La Grande Tribu, Victor-Lévy Beaulieu l'annonce depuis 1973. Au fil des ans, il en a fait sept versions de mille pages qui n'ont jamais vu le jour parce que, même terminées, elles restaient toujours inachevées.
Une fois rendu dans ses grosseurs James Joyce, l'Irlande, le Québec, les mots, VLB a éprouvé l'urgence de revenir à la Grande Tribu. Pourquoi? Dans ce Québec équivoque et incertain dans lequel on vit, peut-on inventer un personnage de roman qui soit totalisant, donc porteur à lui seul de ce qu'il y a dans l'idée de la race, de la nation et de la patrie, et qui soit, non un perdant, mais un gagnant?
C'est ce à quoi se colletaille Habaquq Cauchon, le narrateur de la Grande Tribu, en fouillant si loin dans le passé qu'il découvre que ses ancêtres, avant leur venue en Kebek, étaient pour moitié hommes et pour moitié cochons, et que leur côté grotesque en a fait des hors-la-loi, des rebelles et des insoumis.

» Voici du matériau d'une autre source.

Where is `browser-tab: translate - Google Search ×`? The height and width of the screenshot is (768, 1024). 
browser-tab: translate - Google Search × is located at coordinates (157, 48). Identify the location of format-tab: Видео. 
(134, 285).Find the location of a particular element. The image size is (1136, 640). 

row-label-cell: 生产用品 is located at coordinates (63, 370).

Après quatre cents ans dans le Nouveau Monde, que reste-t-il du corps et de la tête de cochon qu'on avait à l'origine? Et ce corps-là et cette tête-là de cochon peuvent-ils non seulement résister à toutes les répressions politiques, culturelles et sociales qu'on leur inflige, mais se renforcer au point de faire venir la révolution et de l’apporter jusqu'à la fraternité, l'égalité et la liberté?

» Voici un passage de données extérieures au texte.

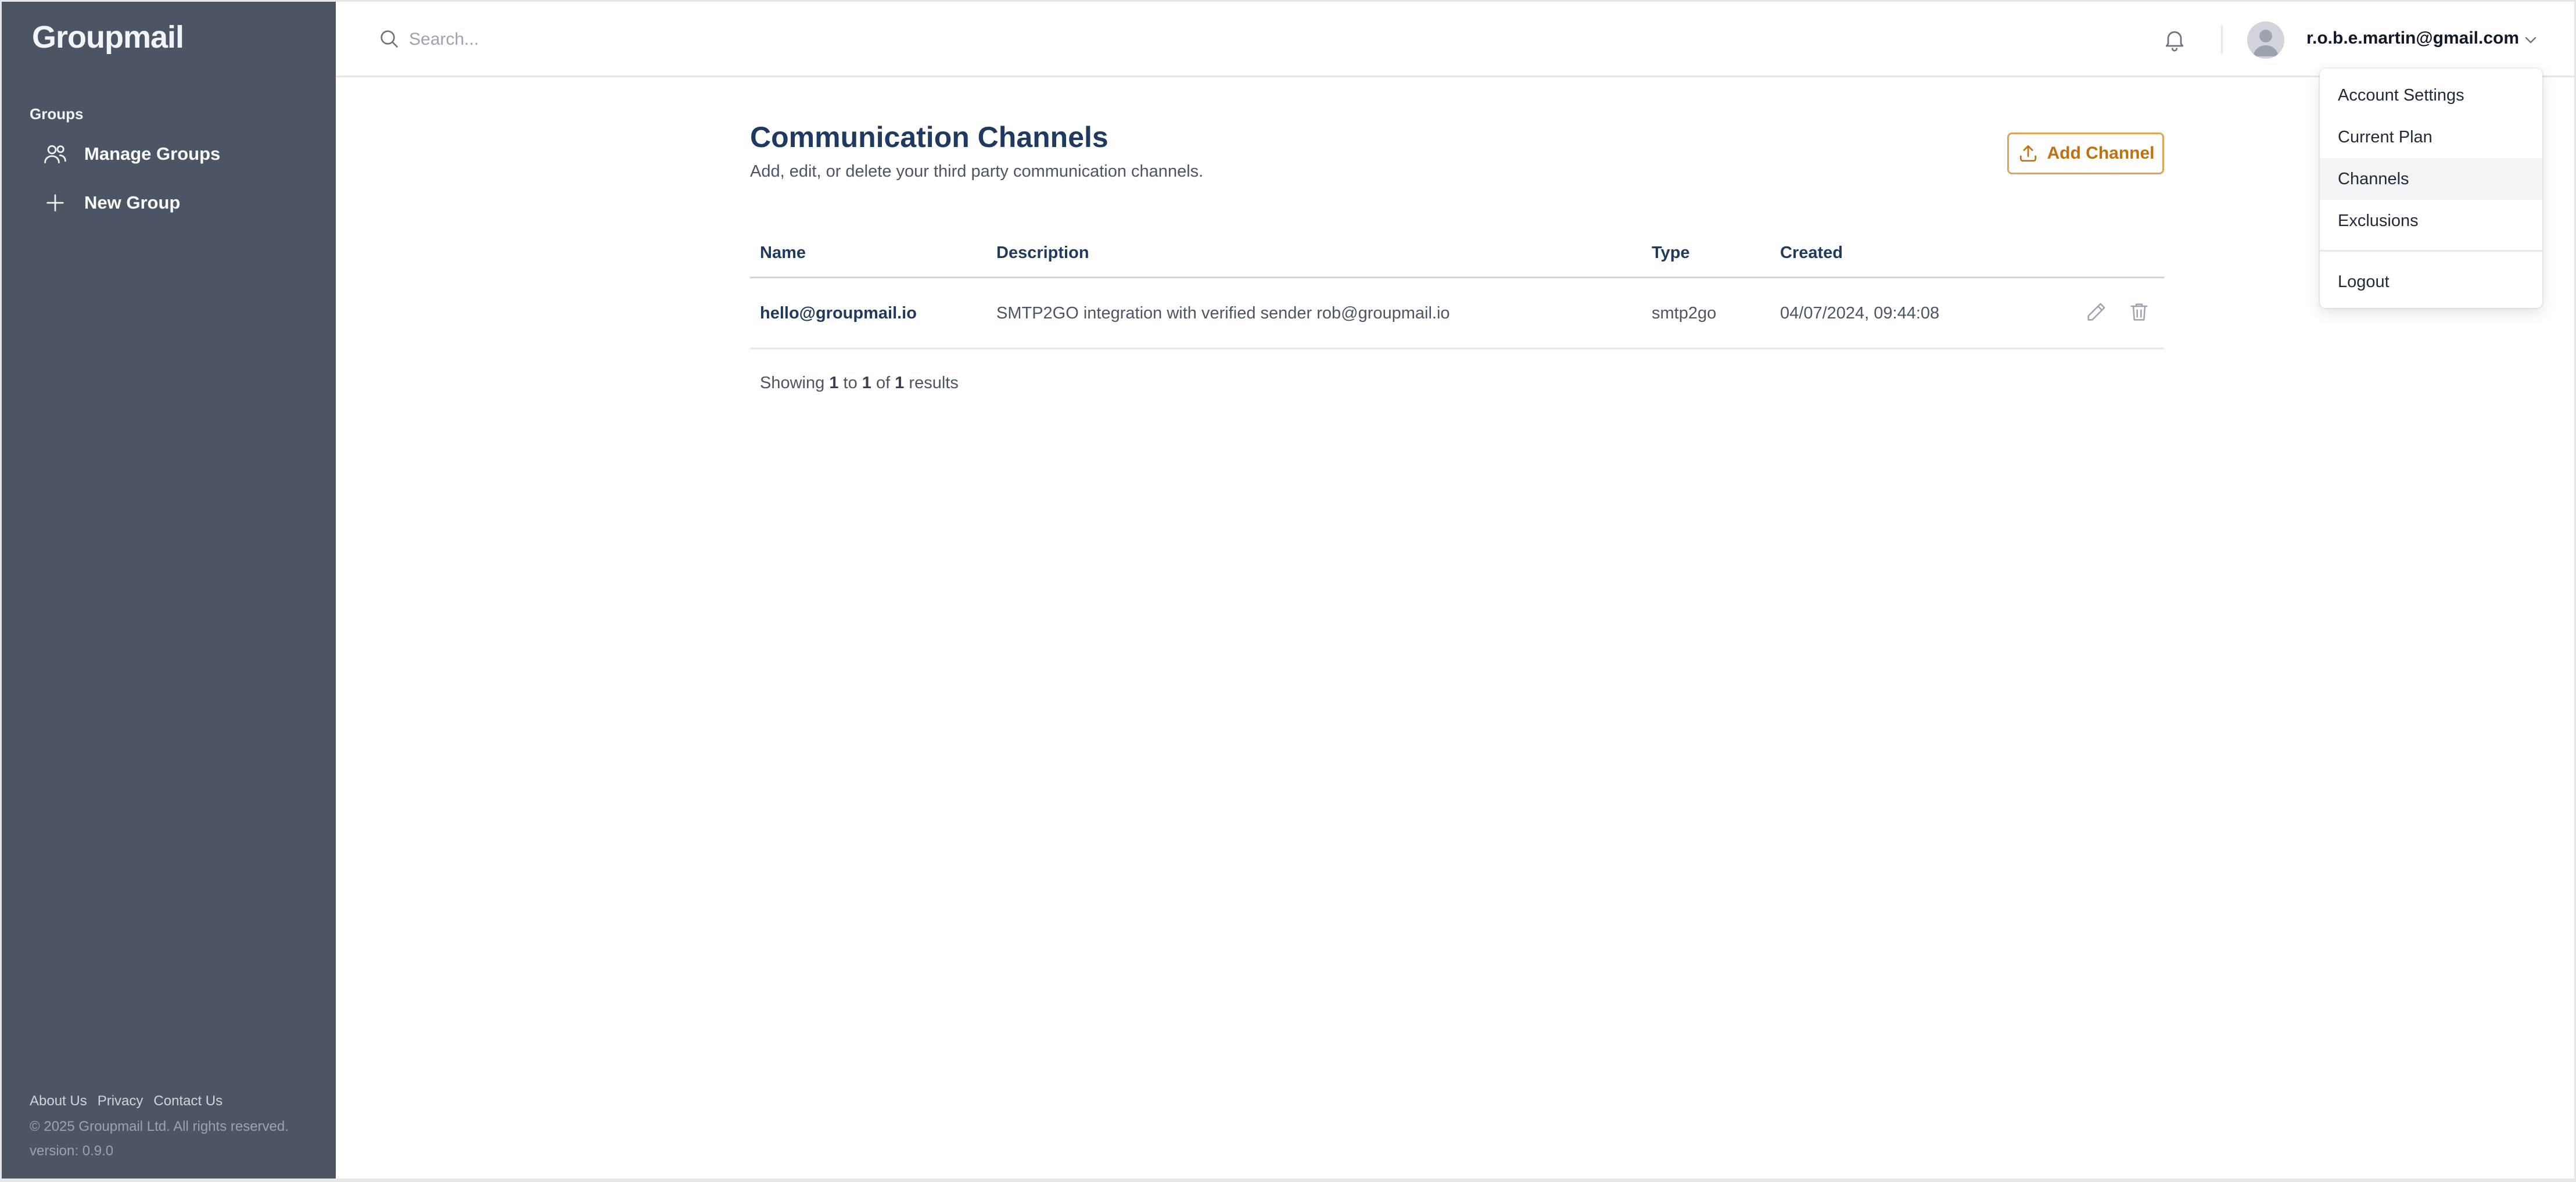  I want to click on results-suffix: results, so click(934, 383).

En interrogeant quelques-uns des grands libérateurs du XIXe siècle (Daniel O'Connell, Simon Bolivar, Louis-Joseph Papineau, Jules Michelet, Charles Chiniquy, Abraham Lincoln, Hong-Sieou-Tsuan dit Shang-Ti et Walt Whitman), en ayant pour compagnon ce gigantesque orignal épormyable que fut le poète Claude Gauvreau, Habaquq Cauchon se forge une identité telle qu'elle en devient souveraine à jamais par toute l'indépendance qui la porte enfin.